Os corpos se amontoavam. Um carrinho de ferro, usado pelos funcionários para entregar marmitas, serviu de rabecão improvisado para vários corpos, inteiros ou em partes, muitos deles carbonizados.
Um rapaz escreveu a sigla FDN com o sangue das vítimas na parte exterior da área em que ficava os membros do PCC. Em determinado momento, foi hasteada uma bandeira com os dizeres "F.D.N. Família do Norte CV RL".
Às 16h27, detentos começaram a fugir usando uma escada e uma "teresa" (corda feita de lençóis e peças de roupas), acessaram o corredor da muralha e pularam em seguida para área do semiaberto.
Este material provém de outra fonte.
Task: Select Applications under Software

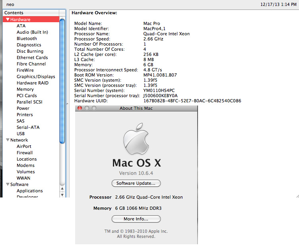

Outros preferiram escapar por meio de um pequeno buraco no muro. Armas de fogo, a exemplo de um rifle, eram levadas pelo caminho inverso.
Outros presos roubaram os pertences dos que haviam morrido. No começo da noite, o massacre já estava encerrado e o uso de drogas foi liberado, a exemplo de cocaína --o que normalmente é proibido pela FDN.
Por volta das 20h, "Marabá" começou a negociar com as autoridades, que estavam do lado de fora do Compaj. "Não entramos para evitar um Carandiru 2", afirmou o então secretário da Segurança Pública, Sergio Fontes.
No total, 12 funcionários do Compaj foram feitos reféns. Um deles recebeu um tiro na perna. Do lado de fora do presídio, além do grupo de autoridades e do Batalhão de Choque, dezenas de mulheres --mães, filhas e mulheres dos presos-- choravam apreensivas à espera de notícias.
Outros parentes, mais previdentes, resolveram aguardar à porta do IML (Instituto Médico Legal), localizado na zona norte de Manaus. Os chefes da FDN resolveram entregar armas e libertar os reféns às 8h40 do dia do seguinte. O Batalhão de Choque entrou no Compaj 17 horas após o começo do massacre.
Às 11h do dia seguinte, Adriano Braga do Nascimento e outros dois membros do PCC saíram do bueiro e se entregaram aos policiais militares da Tropa de Choque.